## Given passage
= = = =
# Wimbley's Latest Poses



## starby (Apr 25, 2010)




----------



## PJM (May 7, 2010)

Oh my goodness!! I LOVE YOUR PICTURES!!! You are so creative! I can't get over the 2nd picture. I swear, you could market it. Love it, love it!!


----------



## LarryT (May 12, 2009)

Cute pics  
Your boy is so smart  none of mine can spell their names yet :lol:


----------



## Sela (Apr 10, 2010)

I like the second picture best. Look at his little face, he's so cute.

"Must...not...blink!"


----------



## tie-dye hedgie (Dec 19, 2009)

What great pictures, looks like you had a nice day outside! Thanks for sharing! 



LarryT said:


> Cute pics
> Your boy is so smart  none of mine can spell their names yet :lol:


Larry, that was funny! :lol:


----------



## Hedgieonboard (Nov 15, 2009)

Gorgeous pics


----------



## starby (Apr 25, 2010)
= = = =
## Raw data
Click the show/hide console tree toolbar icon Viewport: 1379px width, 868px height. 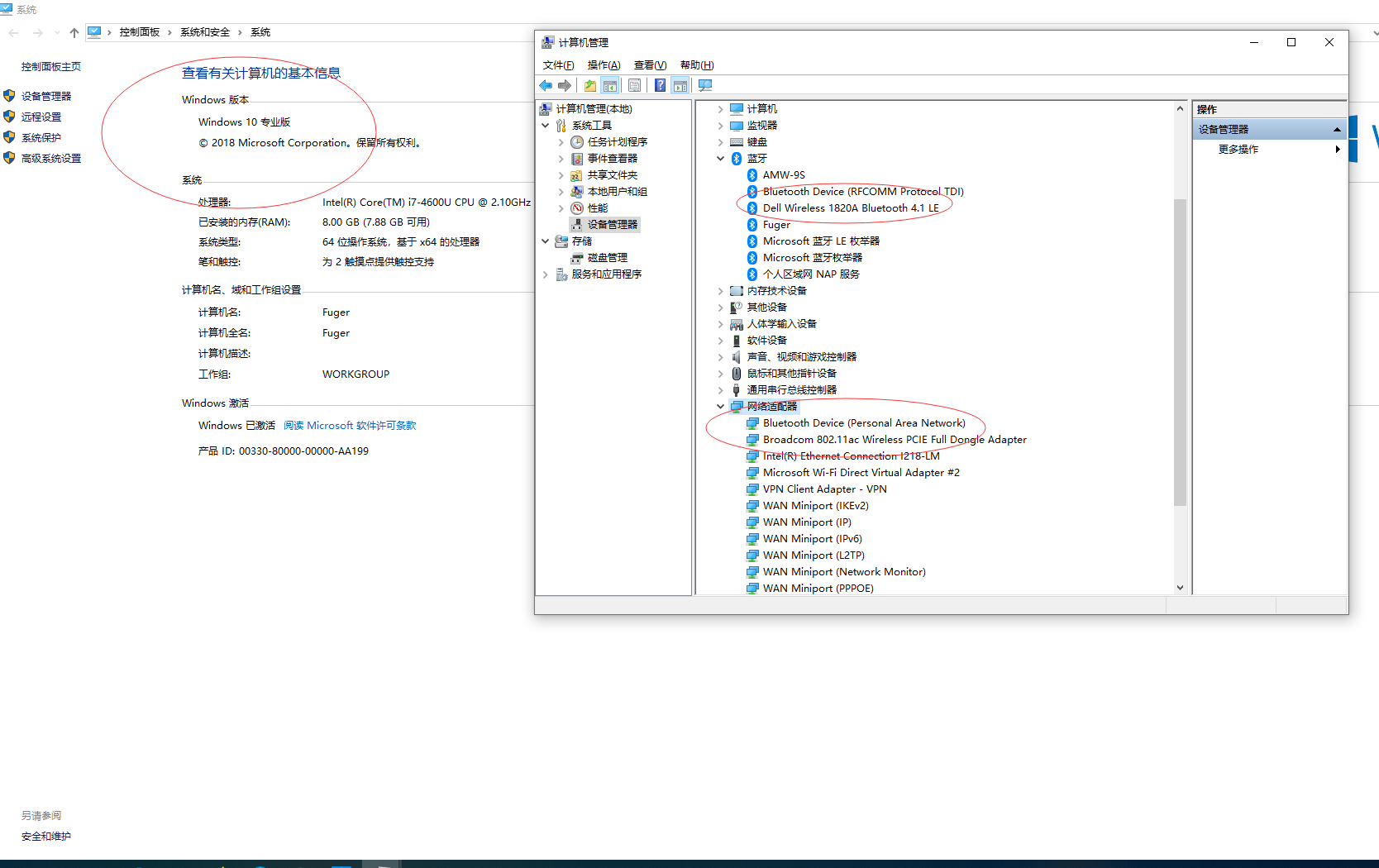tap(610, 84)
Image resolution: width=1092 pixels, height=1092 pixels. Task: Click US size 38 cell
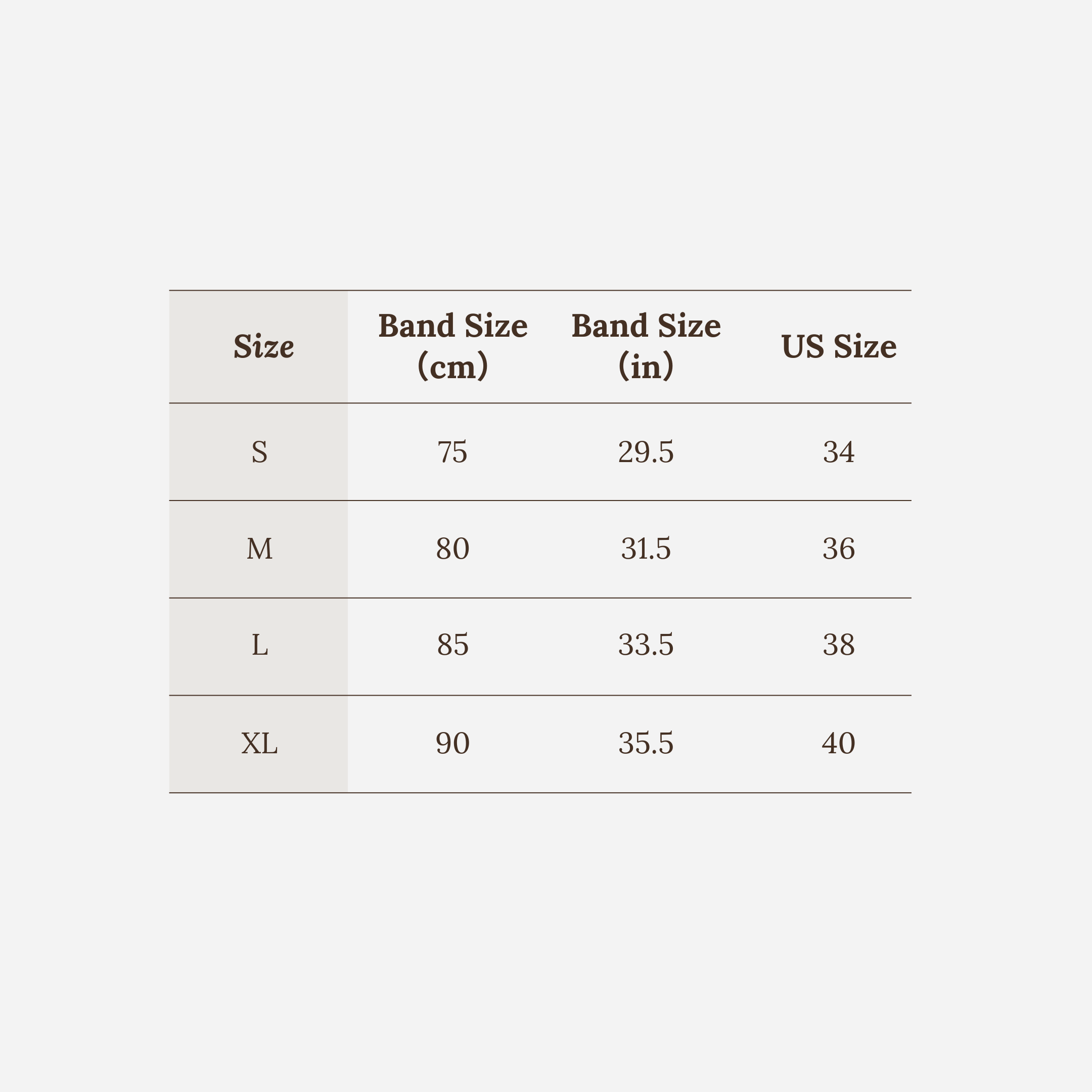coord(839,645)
= = = =
## Given problem 1
In the Wimbley's Latest Poses thread, repeat the text starting at "## PJM (May" and ending at "(May 12, 2009)".
## Given problem 2
Using the Wimbley's Latest Poses thread, decide whether each statement agrees with it, answering yes or no and quoting the words that settle it: (a) Sela liked the second picture best. (b) LarryT reports that some of his own animals can already spell their names. (c) tie-dye hedgie found LarryT's remark funny.

## Exercise result 1
## PJM (May 7, 2010)

Oh my goodness!! I LOVE YOUR PICTURES!!! You are so creative! I can't get over the 2nd picture. I swear, you could market it. Love it, love it!!


----------



## LarryT (May 12, 2009)

## Exercise result 2
(a) Yes: "I like the second picture best."
(b) No: "none of mine can spell their names yet"
(c) Yes: "Larry, that was funny!"